Emily Lakdawalla • Apr 10, 2018
Seeing InSight
Last week, I received a golden ticket that gave me rare access to a sacred space: the cleanroom facility at Vandenberg Air Force Base where NASA's next Mars lander, InSight, is undergoing final preparations for launch. The Planetary Society's filmography wizard Merc Boyan accompanied me, and we shot various video that you'll be seeing later, including in The Planetary Post later this month. In this blog, I'll just have stills for you, most of them less silly than this one, which was not taken inside the clean room, but rather inside the control room from which engineers will operate the spacecraft during liftoff.
Hi from Vandenberg Air Force Base where Merc Boyan and I got a chance to enter the clean room and see InSight before it launches to Mars! This month’s Planetary Post will feature close up and personal video with the spacecraft and PI Bruce Banerdt! pic.twitter.com/m0oVaWWkCj
— Emily Lakdawalla (@elakdawalla) April 6, 2018
It was my third cleanroom visit, my second to see an actual spacecraft, and my first at a launch facility. I have been inside clean rooms at JPL twice, once to see Curiosity and another to see the LDSD test vehicle.

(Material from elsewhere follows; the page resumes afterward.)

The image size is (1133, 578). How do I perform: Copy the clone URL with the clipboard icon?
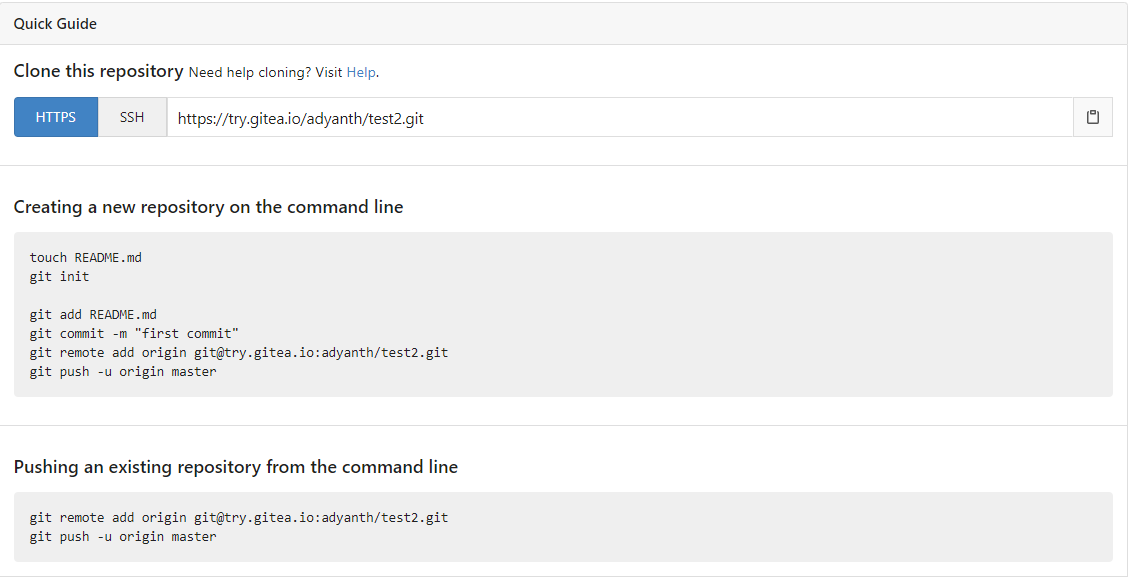[1092, 117]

This visit was very, very different from the one where I got to see Curiosity. The spacecraft was fully assembled but not undergoing final preparations. The mood was anticipatory but relatively relaxed. We had stacks of time to wander around the wide-open space of the JPL High Bay (within limits imposed by stanchions), take lots of video, do interviews, record our own video, take lots of photos.
Things were very different at Vandenberg. We were dealing with a fully fueled spacecraft just weeks away from launch. Any mistake, no matter how tiny, could jeopardize the launch. We were prepped at length on the importance of planetary protection. Media were robed up, ushered in to the room only in groups of three and evacuated before the next group allowed in. That gave us just minutes inside. Merc and I got about three minutes to interview Bruce Banerdt, another two with a senior manager and an engineer, and then were told we had to go. It was all a bit of a rush, so I didn't get time to sit and reflect with the spacecraft that was really going to Mars. But I got a few pictures, and will reflect now!

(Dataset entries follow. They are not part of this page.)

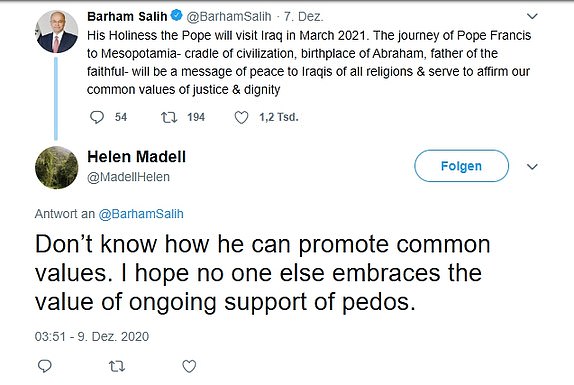Follow Helen Madell with Folgen button
The width and height of the screenshot is (574, 385).
click(x=461, y=166)
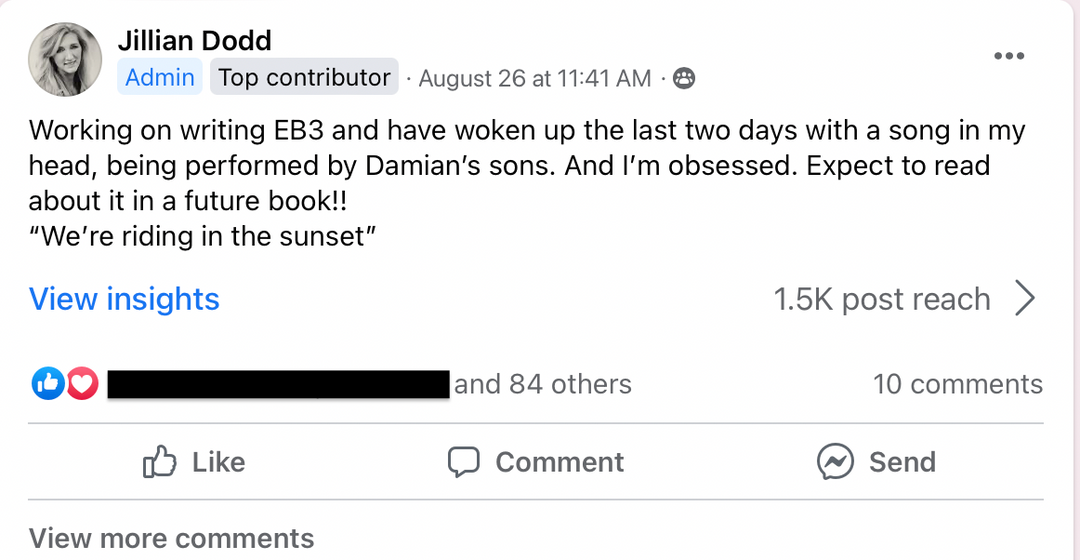Open the 10 comments link
Screen dimensions: 1080x560
coord(957,384)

For the scientists, it'll be a very long wait until landing. Everything is pretty much in the engineers' hands until then. Banerdt told me he's only been in the clean room with his spacecraft maybe four times, total. He was happy and excited to be so close to launch, finally.
Here is the spacecraft. We built it on Earth. It's about to leave Earth. It's going to go to another planet.
Packed for launch, the spacecraft is a bundle of possibility. We can hardly see the part of it that will operate on Mars. Right now, it really is a spacecraft, a vehicle designed to fly in space. The flat platform at the base is its solar panels. At left, the two cones sticking out the sides are star trackers, cameras that will help it navigate to Mars.
Nearby lay the heat shield. (Thanks very much to Robert Pearlman for sharing his photo with me; we didn't get our own photo. Robert was in the clean room after we were.) This will cap the aeroshell, protecting the lander during entry. It's so much tinier than Curiosity's was.
That cruise hardware will be controlled from inside the protective cocoon of the aeroshell by the lander brain. InSight will molt its spaceflight skin on the way to landing, metamorphosing into a surface craft. Most spacecraft complete their metamorphoses just after launch, as they hatch out of their egg-like fairings and unfurl solar panels and antennae, but landers experience a second transformation much later. They're so much more difficult than orbiters.
They've now capped the aeroshell. Human eyes have laid eyes on the InSight lander for the last time. That's another kind of transformation -- it still exists, but from now we experience it only as an imagined object, not as something we can detect with our senses. That's one reason why self-portraits of spacecraft are so thrilling -- they make imagined objects pop back into real existence, at least for the fleeting moment of a photo.
Best wishes to all involved that we'll see InSight safely on the surface of Mars in its own self-portrait in November!